Mrs. McAliskey has spent most of her life speaking up for the underprivileged, and is not afraid to highlight social inequalities and injustices – something which she has done regularly in her column in this newspaper in recent months.

The Impartial Reporter has partnered with the Trussell Trust, the Northern Ireland Anti-Poverty Network, Enniskillen Foodbank, Arc Healthy Living Centre, Action for Children and other relevant organisations to highlight the struggles faced by those in the county at the event soon to take place at South West College.

In the lead-up to the upcoming event on Thursday, November 23, The Impartial Reporter has launched a foodbank appeal with a complimentary paper bag, thanks to the generous sponsorship of Encirc, which will be in next week’s edition for readers to fill up and contribute to their local foodbank.

It has never been more timely to help out your local food bank.

John Shades, manager of Enniskillen Foodbank, said they were feeding 127 people per week on average, and that in the lead-up to Christmas, the demand on foodbanks could increase if families have to make the hard choice between heating or eating.

Enniskillen Foodbank – which has a food bank in Enniskillen, Belleek, Irvinestown and Newtownbutler – currently operate six sessions per week alongside other organisations that offer similar services.

Record number

It is part of a grim picture which is mirrored across Northern Ireland, as the Trussell Trust revealed this week that their network of foodbanks distributed a record number of emergency food parcels (39,334) between April and September of this year – more than ever before for these six months, and marking the largest such increase in the UK.

The data released on Wednesday by the Trussell Trust showed low incomes, especially from social security, debt, health conditions and issues with social security payments such as delays or sanctions, were the main reasons people were left with no option but to turn to a food bank for help.

A record 16,659 food parcels were provided for 8,409 children living in families who could not afford the essentials. This marks a 24 per cent increase compared to the same period last year.

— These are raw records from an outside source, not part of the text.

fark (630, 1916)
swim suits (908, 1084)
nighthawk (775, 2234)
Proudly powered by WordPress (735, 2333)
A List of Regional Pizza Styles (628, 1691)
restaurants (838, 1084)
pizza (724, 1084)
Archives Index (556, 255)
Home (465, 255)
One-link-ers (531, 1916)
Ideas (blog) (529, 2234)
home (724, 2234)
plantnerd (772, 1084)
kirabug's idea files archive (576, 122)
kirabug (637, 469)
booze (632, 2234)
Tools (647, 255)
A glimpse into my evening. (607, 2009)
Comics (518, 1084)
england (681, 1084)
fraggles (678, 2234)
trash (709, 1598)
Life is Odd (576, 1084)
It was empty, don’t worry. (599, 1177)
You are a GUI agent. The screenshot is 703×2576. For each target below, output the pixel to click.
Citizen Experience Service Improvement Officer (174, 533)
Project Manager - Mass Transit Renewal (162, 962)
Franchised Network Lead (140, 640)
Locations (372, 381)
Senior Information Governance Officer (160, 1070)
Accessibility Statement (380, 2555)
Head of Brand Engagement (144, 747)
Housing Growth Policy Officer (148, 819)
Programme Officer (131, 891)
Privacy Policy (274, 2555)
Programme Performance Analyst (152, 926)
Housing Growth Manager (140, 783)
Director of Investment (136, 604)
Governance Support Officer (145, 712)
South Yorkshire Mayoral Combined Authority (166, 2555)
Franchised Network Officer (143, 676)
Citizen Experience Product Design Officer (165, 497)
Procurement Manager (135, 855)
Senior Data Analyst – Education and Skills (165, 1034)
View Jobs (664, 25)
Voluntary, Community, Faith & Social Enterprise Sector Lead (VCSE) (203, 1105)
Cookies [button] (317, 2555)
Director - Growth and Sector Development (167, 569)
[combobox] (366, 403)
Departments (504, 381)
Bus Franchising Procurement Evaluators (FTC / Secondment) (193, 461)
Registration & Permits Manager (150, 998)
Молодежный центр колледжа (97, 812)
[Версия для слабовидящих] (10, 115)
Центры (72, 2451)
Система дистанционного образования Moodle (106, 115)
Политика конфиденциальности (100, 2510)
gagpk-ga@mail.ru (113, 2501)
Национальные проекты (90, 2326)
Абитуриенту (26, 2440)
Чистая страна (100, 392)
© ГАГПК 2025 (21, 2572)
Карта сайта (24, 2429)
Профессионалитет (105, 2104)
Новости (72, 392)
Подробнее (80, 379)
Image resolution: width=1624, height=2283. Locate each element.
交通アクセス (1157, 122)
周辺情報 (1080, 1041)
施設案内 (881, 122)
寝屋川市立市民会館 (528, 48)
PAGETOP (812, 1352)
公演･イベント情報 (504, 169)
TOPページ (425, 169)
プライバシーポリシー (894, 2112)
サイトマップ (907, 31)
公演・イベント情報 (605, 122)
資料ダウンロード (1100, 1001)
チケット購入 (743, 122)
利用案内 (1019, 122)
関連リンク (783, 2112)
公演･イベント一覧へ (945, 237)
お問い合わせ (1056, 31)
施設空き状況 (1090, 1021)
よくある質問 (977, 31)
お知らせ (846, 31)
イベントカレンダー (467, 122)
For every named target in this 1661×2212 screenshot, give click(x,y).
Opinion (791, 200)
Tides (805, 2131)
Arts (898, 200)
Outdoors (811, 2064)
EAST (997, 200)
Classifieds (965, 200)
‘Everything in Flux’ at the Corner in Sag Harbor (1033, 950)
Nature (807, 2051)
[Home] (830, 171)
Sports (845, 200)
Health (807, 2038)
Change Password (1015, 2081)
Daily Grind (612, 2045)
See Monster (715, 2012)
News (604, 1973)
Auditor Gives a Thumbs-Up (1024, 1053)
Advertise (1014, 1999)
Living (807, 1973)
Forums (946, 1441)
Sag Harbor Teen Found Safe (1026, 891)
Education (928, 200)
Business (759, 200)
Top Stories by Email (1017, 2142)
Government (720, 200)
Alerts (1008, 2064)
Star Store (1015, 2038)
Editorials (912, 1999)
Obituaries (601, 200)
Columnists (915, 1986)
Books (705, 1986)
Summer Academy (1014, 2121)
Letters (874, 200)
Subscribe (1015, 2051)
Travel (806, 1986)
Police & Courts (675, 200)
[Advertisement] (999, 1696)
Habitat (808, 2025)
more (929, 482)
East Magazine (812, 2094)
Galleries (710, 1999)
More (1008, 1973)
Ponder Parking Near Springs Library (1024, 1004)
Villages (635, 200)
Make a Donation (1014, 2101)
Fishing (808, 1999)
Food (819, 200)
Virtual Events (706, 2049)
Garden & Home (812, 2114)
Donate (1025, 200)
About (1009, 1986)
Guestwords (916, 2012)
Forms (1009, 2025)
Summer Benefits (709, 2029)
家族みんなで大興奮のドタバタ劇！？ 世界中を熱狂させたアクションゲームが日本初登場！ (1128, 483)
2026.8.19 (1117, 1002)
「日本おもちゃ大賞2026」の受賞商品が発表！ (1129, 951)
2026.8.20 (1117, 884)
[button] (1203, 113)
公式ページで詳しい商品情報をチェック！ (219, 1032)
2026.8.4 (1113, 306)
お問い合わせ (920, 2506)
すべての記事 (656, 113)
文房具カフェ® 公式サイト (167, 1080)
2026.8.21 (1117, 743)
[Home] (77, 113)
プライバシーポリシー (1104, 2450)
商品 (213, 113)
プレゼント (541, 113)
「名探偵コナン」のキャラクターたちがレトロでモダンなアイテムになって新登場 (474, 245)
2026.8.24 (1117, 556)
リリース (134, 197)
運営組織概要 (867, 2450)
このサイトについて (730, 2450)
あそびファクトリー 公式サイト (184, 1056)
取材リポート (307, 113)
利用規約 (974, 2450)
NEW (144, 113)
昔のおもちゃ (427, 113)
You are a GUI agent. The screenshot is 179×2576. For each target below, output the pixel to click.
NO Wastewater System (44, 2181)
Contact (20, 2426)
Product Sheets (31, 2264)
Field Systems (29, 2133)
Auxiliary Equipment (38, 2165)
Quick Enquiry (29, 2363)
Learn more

Jonnie Currie, National Lead at the Trussell Trust in Northern Ireland, said: “These statistics are extremely alarming. 

“An increasing number of children in Northern Ireland are growing up in families facing hunger, forced to turn to food banks to survive.

“A generation is growing up believing that it’s normal to see a food bank in every community. This is not right. 

“Rising hunger and hardship have devastating consequences for individuals and our communities, damage health and hold back our economy.

“People in work, as well as people who cannot work, are increasingly being pushed into debt and forced to turn to a food bank to survive.

“We urgently need the Northern Ireland Executive restored so it can utilise its devolved powers to prioritise policies that will protect people from poverty, such as the full implementation of recommendations from the reviews of welfare mitigations and discretionary support, and the delivery of an anti-poverty strategy.”